In all honesty, there is no hard-and-fast rule when it comes to probe placement inside your leopard gecko’s tank. More often than not, you need quite a fair bit of trial error to find the sweet spot for that sensor.
The most common placement of the thermostat temperature probe for reptile tanks is on top of the basking tile or spot—more or less 2 in (5.08 cm) from the centermost portion of the infrared and/or light beam below the heater (e.g., halogen)
Other options for probe placement are as follows:
- Directly under basking tile
- Hanging a few inches directly underneath the heat source
- Partially encased in a metal pipe covered in substrate
- Fitted into a hole drilled into the basking rock or tile
- Fastened into one corner of the warm side above the substrate
- Inside the warm and dry hide
- Right at the edge of the basking zone
- Suspended halfway into the tank over the warm side
- In a shaded spot on the cool side (for temperature probes with light-sensitive tips)

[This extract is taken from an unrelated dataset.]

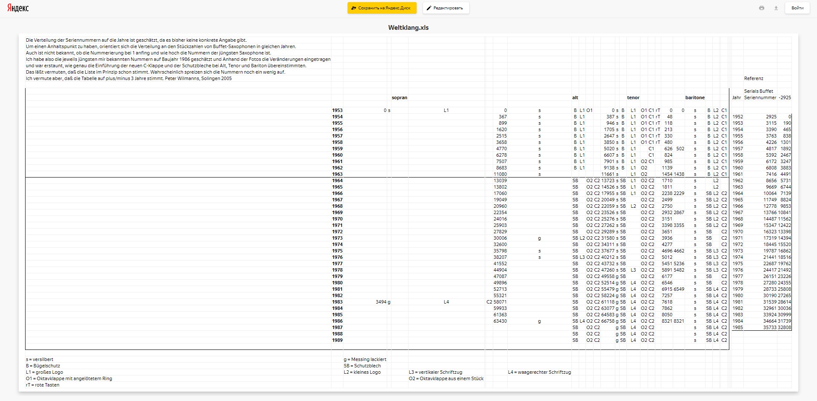
Task: Open the Яндекс logo homepage
Action: [x=18, y=8]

Test it all out to find the perfect probe placement for your precious little leopard gecko.
How Much Does a Thermostat Cost?
Depending on the type of thermostat a keeper or breeder intends to purchase, the price will vary. Moreover, extra features (e.g., password protection, connectivity) also come with additional costs.
|Type of Reptile Thermostat||Cheapest Price Available (USD)|
Unfortunately, there are a lot less affordable options available for reptile keepers in North America as the only thermostat types commonly found in the region are either on/off or multi-function stats.
The prices for single-function proportional stats in the table above are based on models available in the UK reptile community. If you ever do find such thermostats in the US, they are typically over a hundred bucks due to shipping and other such factors.
Got Recommendations for Us?
Putting things into perspective, our suggestions are barely scratching the tip of the iceberg—numerous brands and models are available. However, I want to provide you with the best thermostats without bombarding you with a long-winded list that is filled with highly similar products.
Once again, Reptile Hero’s top picks for premium and budget thermostats are:
- Best Overall is Herpstat 2 from Spyder Robotics
- Best Affordable Alternative is Inkbird ITC-306T from Inkbird
If you have other reptile thermostats in mind that you have personally used without any issues for years on end aside from these two, tell us all about it here!
When choosing the right thermostat for your leopard gecko, make sure to consider: 1) type of thermostat, 2) temperature range, 3) sensor probe, 4) set-up compatibility, 5) maximum wattage load, 6) safety features, and 7) practical bonus features.
Based on the overall experience of reptile keepers, the best thermostat for leopard gecko tanks is—without a doubt—the Herpstat 2 from Spyder Robotics.